Although the spectrally degraded input provided by cochlear implants (CIs) is sufficient for speech perception in quiet, it poses problems for talker identification. The present study examined the ability of normally hearing (NH) children and child CI users to recognize cartoon voices while listening to spectrally degraded speech. In Experiment 1, 5- to 6-year-old NH children were required to identify familiar cartoon characters in a three-alternative, forced-choice task without feedback. Children heard sentence-length utterances at six levels of spectral degradation (noise-vocoded utterances with 4, 8, 12, 16, and 24 frequency bands and the original or unprocessed stimuli).
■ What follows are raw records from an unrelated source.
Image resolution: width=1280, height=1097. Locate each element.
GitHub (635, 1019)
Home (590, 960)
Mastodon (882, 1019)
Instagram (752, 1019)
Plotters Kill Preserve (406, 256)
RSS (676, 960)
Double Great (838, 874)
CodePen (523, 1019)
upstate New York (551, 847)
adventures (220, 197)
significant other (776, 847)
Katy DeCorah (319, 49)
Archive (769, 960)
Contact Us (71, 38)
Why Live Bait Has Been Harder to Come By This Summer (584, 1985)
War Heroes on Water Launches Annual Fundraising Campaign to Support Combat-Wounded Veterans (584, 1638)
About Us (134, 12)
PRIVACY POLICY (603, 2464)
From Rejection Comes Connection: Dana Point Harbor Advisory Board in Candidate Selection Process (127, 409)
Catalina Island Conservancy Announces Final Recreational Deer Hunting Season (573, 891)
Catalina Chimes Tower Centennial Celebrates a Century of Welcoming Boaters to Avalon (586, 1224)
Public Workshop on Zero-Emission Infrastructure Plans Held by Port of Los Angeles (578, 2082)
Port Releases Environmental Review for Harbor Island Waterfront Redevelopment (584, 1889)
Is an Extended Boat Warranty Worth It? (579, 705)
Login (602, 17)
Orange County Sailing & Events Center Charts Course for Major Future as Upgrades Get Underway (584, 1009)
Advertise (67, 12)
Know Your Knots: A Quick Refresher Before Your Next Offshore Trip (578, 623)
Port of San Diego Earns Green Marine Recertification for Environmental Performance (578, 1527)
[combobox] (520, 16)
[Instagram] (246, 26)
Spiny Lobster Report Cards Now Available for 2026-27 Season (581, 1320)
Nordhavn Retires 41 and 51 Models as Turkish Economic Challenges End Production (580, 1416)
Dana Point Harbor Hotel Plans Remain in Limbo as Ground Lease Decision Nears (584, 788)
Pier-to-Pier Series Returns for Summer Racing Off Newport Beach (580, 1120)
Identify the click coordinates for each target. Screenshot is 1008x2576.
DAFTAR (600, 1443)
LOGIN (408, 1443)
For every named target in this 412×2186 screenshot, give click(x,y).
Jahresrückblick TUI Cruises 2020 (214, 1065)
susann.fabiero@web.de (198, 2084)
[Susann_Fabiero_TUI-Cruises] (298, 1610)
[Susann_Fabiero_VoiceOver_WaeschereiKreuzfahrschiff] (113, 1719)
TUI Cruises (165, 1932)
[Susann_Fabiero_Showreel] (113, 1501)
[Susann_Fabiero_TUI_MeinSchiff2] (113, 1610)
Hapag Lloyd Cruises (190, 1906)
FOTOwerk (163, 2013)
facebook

In Experiment 2, child CI users 4 to 7 years of age and a control sample of 4- to 5-year-old NH children were required to identify the unprocessed stimuli from Experiment 1. NH children in Experiment 1 identified the voices significantly above chance levels, and they performed more accurately with increasing spectral information. Practice with stimuli that had greater spectral information facilitated performance on subsequent stimuli with lesser spectral information. In Experiment 2, child CI users successfully recognized the cartoon voices with slightly lower accuracy (0.90 proportion correct) than NH peers who listened to unprocessed utterances (0.97 proportion correct). The findings indicate that both NH children and child CI users can identify cartoon voices under conditions of severe spectral degradation. In such circumstances, children may rely on talker-specific phonetic detail to distinguish one talker from another.